## Given task A
According to the blog update, what status did Amazon's print-on-demand system give the final version of Bloodbonded after it was uploaded?

## Text extract

So. September, eh?
That was the last time I checked in with y’all. I’m not sure how I managed to let a whole season pass without so much as a “hey, I’m still alive” post. But then, it’s not like I’ve never done that before…
Fall was very busy for me with freelance copywriting, which was generally a good thing. I did manage to blog a little more over at Story Junction, so maybe I used all of my blogging abilities there instead of here.
In any case, I have many updates…
Bloodbonded: THE PRINT VERSION IS FINALLY DONE!! Finally! I struggled getting through the last read-through, largely because I was marking continuity things as I went. I tried to upload a picture of how many flags I used in the book, but the Internet wouldn’t let me. I think my continuity issues broke my Internet.
I uploaded the final version of Bloodbonded this morning, and the Amazon POD gods say that it’s “In Review.” I will publish a note when it is live so you can all go order it. I will also very likely order some copies for signing, so if you want one of those, watch for a post about how to get one. It’ll be pretty much just like the way I offered signed copies of Ravenmarked.
Unquickened: I have not made any significant progress on editing Unquickened, largely because I wanted to make sure to gather all my continuity notes first. Now that I have two print books full of continuity flags, I’m going to work on compiling some notes to make my editing of Unquickened easier and consistent with the story I’ve already told. The good news is that I have managed to get the whole beastly thing moved into Scrivener for my high-level content edit, so that’s something.
Soultainted: I am happy to say that an incredibly messy, glorious, first draft of Soultainted is DONE! But let me emphasize the “messy” part… It’s extremely messy. I have a feeling much will change as I edit Unquickened. Still, there are some really good bones there, and I discovered some really good things about the world, the characters, and the whole general plot of this epic story.

## Raw data
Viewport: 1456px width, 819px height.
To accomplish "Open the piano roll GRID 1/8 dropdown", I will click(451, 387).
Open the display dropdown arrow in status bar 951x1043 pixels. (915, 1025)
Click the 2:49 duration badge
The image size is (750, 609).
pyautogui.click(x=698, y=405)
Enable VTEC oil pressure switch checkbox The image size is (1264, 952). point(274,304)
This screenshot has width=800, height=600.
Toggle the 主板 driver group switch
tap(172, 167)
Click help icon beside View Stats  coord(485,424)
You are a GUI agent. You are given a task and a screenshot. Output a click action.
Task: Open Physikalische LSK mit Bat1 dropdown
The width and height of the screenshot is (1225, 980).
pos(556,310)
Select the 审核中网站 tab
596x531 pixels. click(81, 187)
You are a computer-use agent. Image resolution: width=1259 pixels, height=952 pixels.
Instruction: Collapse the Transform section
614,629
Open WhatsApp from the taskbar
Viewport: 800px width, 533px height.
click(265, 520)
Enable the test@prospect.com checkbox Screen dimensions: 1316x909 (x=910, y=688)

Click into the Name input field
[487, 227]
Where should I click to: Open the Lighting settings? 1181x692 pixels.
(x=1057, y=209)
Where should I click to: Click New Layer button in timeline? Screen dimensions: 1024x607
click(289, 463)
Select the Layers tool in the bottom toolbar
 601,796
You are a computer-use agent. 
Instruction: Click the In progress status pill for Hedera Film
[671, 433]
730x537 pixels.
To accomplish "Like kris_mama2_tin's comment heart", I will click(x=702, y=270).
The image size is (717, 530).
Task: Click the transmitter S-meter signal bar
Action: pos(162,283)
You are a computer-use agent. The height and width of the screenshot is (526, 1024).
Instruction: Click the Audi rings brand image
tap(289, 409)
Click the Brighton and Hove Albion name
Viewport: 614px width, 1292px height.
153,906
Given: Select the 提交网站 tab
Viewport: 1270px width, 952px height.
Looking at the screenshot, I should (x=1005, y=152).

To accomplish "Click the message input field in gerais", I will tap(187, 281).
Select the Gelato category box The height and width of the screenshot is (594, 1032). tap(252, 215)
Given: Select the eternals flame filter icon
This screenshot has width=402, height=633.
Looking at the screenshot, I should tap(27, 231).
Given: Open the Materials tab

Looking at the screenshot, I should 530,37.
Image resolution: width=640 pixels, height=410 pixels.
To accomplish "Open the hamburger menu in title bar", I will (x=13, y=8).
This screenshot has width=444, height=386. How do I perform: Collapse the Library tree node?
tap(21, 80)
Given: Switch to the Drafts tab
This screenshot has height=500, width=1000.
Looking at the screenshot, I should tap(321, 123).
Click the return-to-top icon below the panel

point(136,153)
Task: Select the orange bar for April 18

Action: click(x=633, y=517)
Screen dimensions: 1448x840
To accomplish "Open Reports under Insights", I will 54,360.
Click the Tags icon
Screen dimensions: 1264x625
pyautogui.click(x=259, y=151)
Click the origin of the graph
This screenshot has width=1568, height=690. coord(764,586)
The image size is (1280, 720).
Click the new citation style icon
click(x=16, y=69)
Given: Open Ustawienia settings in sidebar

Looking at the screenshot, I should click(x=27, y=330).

## Given task B
Turn the stretch of the records from the line containing "Screen dimensions: 1448x840" through the end of the records into a JSON list of strings, one string per line, leaving out blank lines.

## Task result A
It said the book was "In Review."

## Task result B
[
  "Screen dimensions: 1448x840",
  "To accomplish \"Open Reports under Insights\", I will 54,360.",
  "Click the Tags icon",
  "Screen dimensions: 1264x625",
  "pyautogui.click(x=259, y=151)",
  "Click the origin of the graph",
  "This screenshot has width=1568, height=690. coord(764,586)",
  "The image size is (1280, 720).",
  "Click the new citation style icon",
  "click(x=16, y=69)",
  "Given: Open Ustawienia settings in sidebar",
  "Looking at the screenshot, I should click(x=27, y=330)."
]